16 septembre 2017

Le Coin de la Conjoncture du 16 septembre 2017

Les plafonds de verre des taux

 Les taux d’intérêt ne peuvent que  remonter après avoir atteint un point historiquement bas, en Europe, en 2016. La reprise économique, l’augmentation de l’inflation, la fin des politiques monétaires non conventionnelles ne peuvent qu’amener à la hausse des taux. Cette antienne est répétée depuis le milieu de l’année dernière. Mercredi 13 septembre, le taux d’intérêt de l’OAT à 10 ans était de 0,692 % soit le même niveau que le 31 décembre 2016 (0,687 %). Le taux du titre américain était en milieu de semaine nettement inférieur à son niveau de fin d’année 2016 (2,193 contre 2,454 %). Le Bund allemand fait exception (0,402 % le 13 septembre 2017 contre 0,208 % le 31 décembre dernier).
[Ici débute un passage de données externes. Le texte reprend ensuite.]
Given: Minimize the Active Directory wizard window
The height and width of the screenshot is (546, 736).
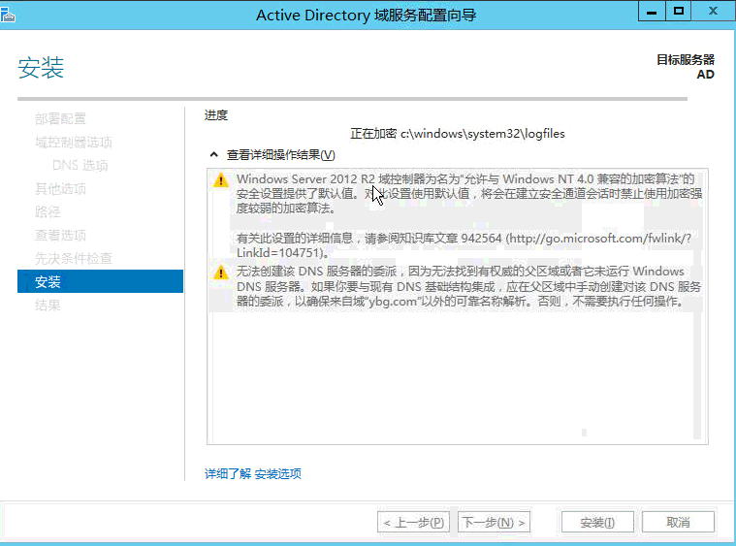Looking at the screenshot, I should tap(651, 10).
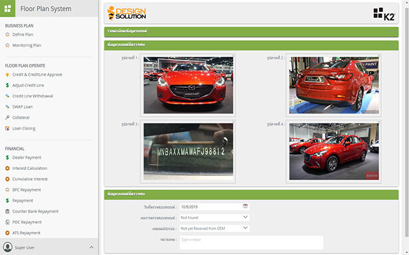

Malgré le plein emploi, malgré une croissance présente depuis plus de 6 ans, les autorités monétaires américaines n’ont engagé le processus d’augmentation des taux qu’avec retard et parcimonie. Tous les arguments sont bons pour différer les hausses ou pour en limiter l’ampleur. Les professionnels intègrent de plus en plus que l’appréciation des taux sera assez limitée

La principale limite à l’augmentation des taux d’intérêt est liée au niveau d’endettement des Etats qui dépasse 100 % du PIB aux Etats-Unis, au Japon, en Italie et qui s’en rapproche en France ou en Espagne. Une remontée des taux au-dessus du taux de croissance nominale potentielle des pays pourrait amener une crise des dettes. La croissance potentielle est calculée en prenant en compte les tendances constatées en matière de gains productivité, d’augmentation de la population active et de celle des prix.
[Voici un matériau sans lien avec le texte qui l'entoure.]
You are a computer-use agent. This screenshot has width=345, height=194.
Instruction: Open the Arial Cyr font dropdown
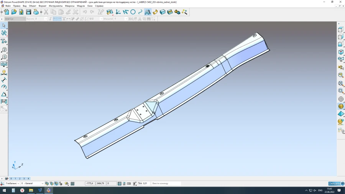click(x=15, y=19)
Etant donné que la croissance potentielle varie de 1 à 2 % pour les grands pays de l’OCDE, le plafond de taux se situe, selon l’économiste Patrick Artus, autour de 3 % aux Etats-Unis, de 2 % pour la zone euro et de 0,7 % pour le Japon. Il en résulte que les marges d’appréciation des taux sont faibles,  de l’ordre de 100 à 150 points de base.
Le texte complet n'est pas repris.